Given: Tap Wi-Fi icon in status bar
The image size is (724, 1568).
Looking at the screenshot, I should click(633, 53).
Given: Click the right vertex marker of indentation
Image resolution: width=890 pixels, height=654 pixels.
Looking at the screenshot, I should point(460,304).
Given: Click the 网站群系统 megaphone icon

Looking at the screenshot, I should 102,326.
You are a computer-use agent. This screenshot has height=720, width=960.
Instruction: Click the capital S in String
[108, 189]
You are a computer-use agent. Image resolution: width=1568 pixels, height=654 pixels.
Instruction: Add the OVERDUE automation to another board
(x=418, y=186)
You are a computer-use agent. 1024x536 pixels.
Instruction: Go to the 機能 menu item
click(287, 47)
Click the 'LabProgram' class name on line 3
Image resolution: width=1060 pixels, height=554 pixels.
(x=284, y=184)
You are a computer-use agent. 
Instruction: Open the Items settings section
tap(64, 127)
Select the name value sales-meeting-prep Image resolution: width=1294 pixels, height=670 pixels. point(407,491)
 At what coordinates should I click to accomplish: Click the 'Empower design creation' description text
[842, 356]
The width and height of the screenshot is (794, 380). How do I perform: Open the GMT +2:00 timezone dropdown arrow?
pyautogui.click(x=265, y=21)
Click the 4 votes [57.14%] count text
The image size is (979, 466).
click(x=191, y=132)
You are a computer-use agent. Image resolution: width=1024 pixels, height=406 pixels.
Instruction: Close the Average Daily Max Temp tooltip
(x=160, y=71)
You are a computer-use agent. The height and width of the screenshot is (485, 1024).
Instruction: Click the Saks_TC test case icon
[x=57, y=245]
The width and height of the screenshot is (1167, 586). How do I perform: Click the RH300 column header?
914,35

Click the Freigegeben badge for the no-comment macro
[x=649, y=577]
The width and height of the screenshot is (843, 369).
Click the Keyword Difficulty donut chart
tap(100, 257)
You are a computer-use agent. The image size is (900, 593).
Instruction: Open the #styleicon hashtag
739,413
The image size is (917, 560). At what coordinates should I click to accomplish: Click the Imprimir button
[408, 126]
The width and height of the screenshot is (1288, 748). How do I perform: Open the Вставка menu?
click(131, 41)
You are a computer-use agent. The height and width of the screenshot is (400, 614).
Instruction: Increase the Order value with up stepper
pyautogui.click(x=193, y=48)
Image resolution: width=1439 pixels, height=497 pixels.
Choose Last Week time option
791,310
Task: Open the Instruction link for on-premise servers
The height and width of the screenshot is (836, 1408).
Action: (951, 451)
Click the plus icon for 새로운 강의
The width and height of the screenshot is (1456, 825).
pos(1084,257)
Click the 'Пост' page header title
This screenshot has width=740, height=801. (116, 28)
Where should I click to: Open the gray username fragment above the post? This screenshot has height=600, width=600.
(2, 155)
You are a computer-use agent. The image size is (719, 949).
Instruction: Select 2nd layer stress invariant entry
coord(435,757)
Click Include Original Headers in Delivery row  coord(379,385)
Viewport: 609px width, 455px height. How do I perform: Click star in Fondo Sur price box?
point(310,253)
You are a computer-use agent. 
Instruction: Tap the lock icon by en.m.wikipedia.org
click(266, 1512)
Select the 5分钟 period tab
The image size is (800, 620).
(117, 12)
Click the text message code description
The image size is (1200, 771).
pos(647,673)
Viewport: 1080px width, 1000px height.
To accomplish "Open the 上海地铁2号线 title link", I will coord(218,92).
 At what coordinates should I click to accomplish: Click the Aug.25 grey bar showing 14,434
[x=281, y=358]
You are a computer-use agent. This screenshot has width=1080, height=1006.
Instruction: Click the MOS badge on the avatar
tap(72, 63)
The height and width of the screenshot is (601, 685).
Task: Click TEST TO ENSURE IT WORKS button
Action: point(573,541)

============================================================

§ Work instructions
Would you quote everything above from the line containing "You are a computer-use agent. The image size is (719, 949)." down to the line containing "Click Include Original"? Include both of those lines and nothing else.

§ Result of the exercise
You are a computer-use agent. The image size is (719, 949).
Instruction: Select 2nd layer stress invariant entry
coord(435,757)
Click Include Original Headers in Delivery row  coord(379,385)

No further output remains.